◆ EXERCISE INSTRUCTIONS ◆
With the pictures removed, reproduce exactly the lines from the one that contains "Task: Click the desktop preview icon" through the last line of the entries below.

◆ ENTRIES PROVIDED ◆

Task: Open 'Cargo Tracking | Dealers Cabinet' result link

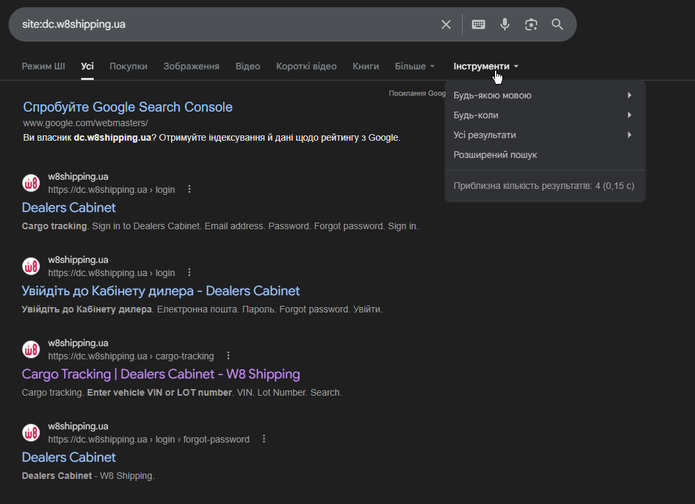Action: pyautogui.click(x=161, y=374)
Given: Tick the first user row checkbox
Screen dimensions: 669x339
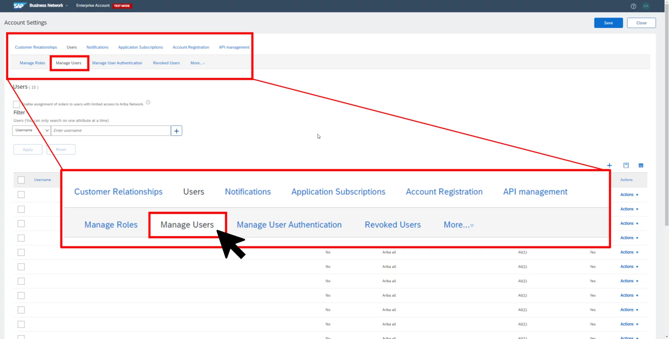Looking at the screenshot, I should click(21, 195).
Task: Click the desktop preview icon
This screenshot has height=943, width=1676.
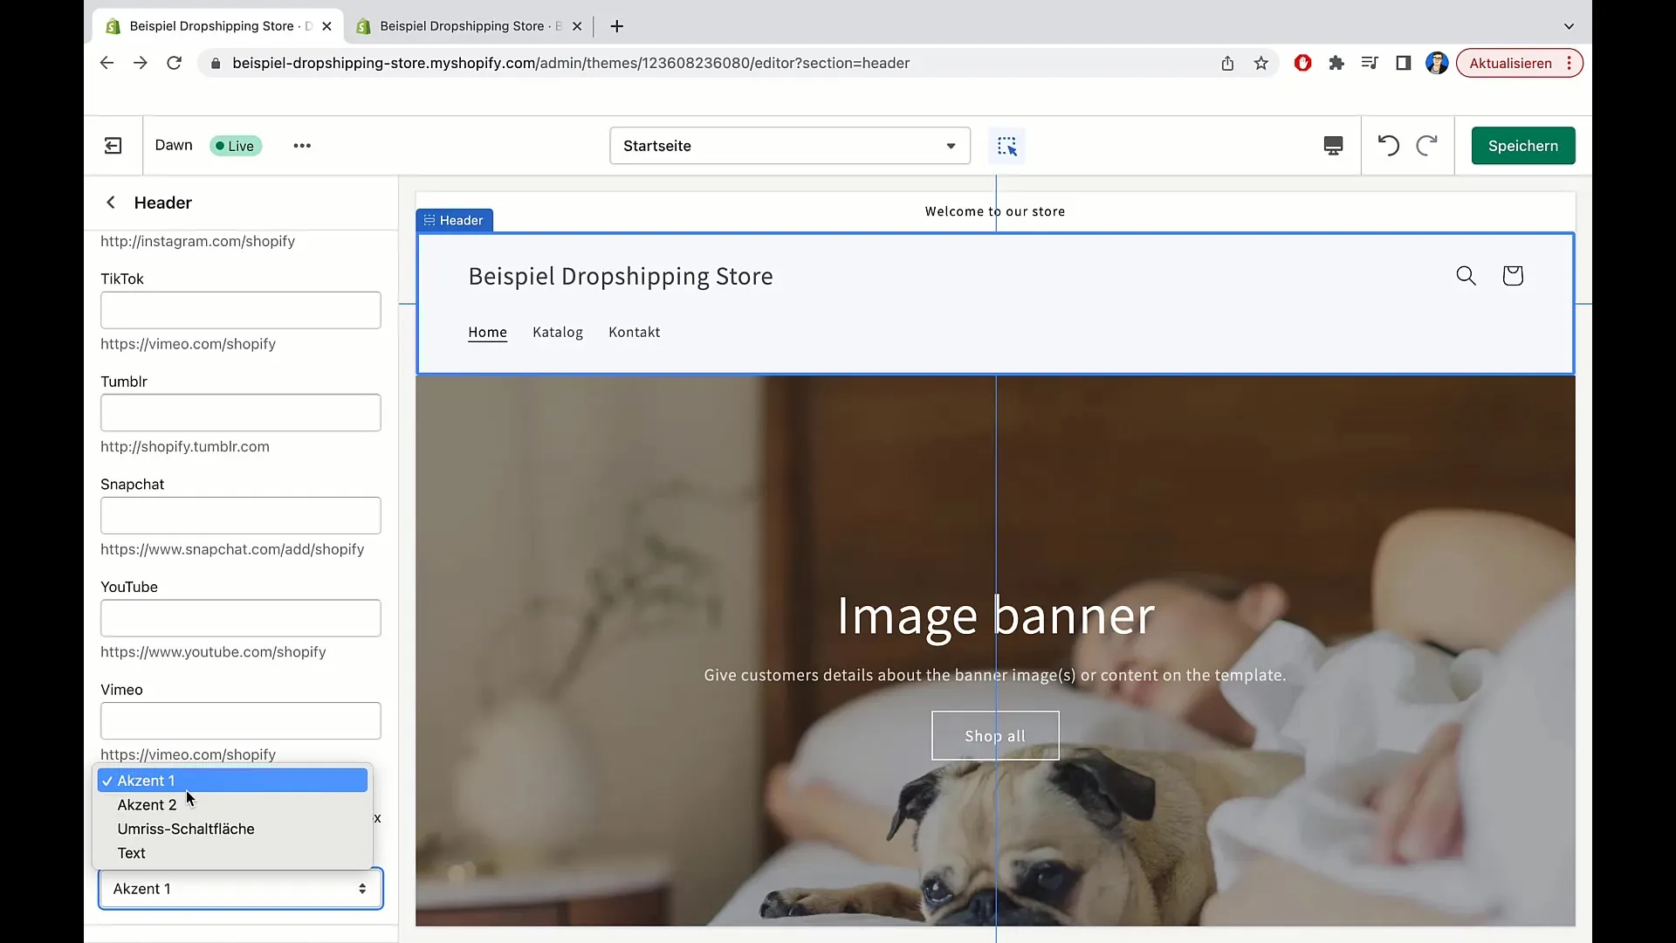Action: 1333,145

◆ OUTPUT OF THE TASK ◆
Task: Click the desktop preview icon
This screenshot has height=943, width=1676.
Action: 1333,145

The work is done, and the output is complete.